On Friday the first South African man to summit Everest came and visited us. He has summit the highest mountains on each continent. It was so interesting to meet him and chat with him. I bought his book to give to Mom and the DVD of him summiting each peak for Chad, but I am excited to get to look and watch them too.

This past weekend we went to and stayed in Pennington, which is primarily an Indian population. A drive that should have only taken us two hours somehow took us five hours because of cars breaking down, people getting lost, and other things that seem to only happen in Africa. Traveling with 53 people is not easy. Where we stayed was on the Indian Ocean and we got to spend some time on the beach. This morning I watched the sun rise over the ocean; it was breath taking! The Indian population is very different than the Black population, but it was wonderful to spend time with them. It was interesting because throughout the whole time I have been here the moment that I felt most comfortable was walking in the busy streets with venders lining both sides of the road, all sorts of different people, trash everywhere, and smells like I had never smelt. We streets were solid with people, but I felt so comfortable in community and found so many fun things to do and watch. Throughout the time I have been here I have felt somewhat isolated from the rest of South Africa. I spend my two days a week at the clinic and then I come back to a beautiful campus in a primarily White upper-class neighborhood and get served three full meals a day; that has been very hard for me to deal with. I love being submerged into the culture here and I feel like I am sometimes being held back and protected from the full experience, which is so frustrating for me. (Side note: I have been taking a Zulu speaking class and I am loving it!)

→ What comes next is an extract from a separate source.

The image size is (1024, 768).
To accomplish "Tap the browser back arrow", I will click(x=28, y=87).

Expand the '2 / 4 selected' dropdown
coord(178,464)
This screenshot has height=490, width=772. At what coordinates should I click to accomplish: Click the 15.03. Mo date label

God has been doing wonderful things in me. Being the oldest student here has brought me into a place of mentorship and leadership within our group. I am a discipleship leader to 7 amazing girls, who bring me so much joy. Everyday I seem to experience Christ in a new way and I just try to press in deeper to know and experience Him in a new way at each moment. There have been some deep moments of loneliness, but in those moments all of a sudden I find myself surrounded in Hid grace and overcome with joy. I have already developed some amazing friendships that provide me with so much strength. I am continually reminded by how blessed I am to be in a place in life where God has complete and divine control over my life. There is so much to share with all of you but I am limited on time and extremely tired from watching the sunrise and traveling today. Thank you again for all of your encouragement and prayers, I love you dearly.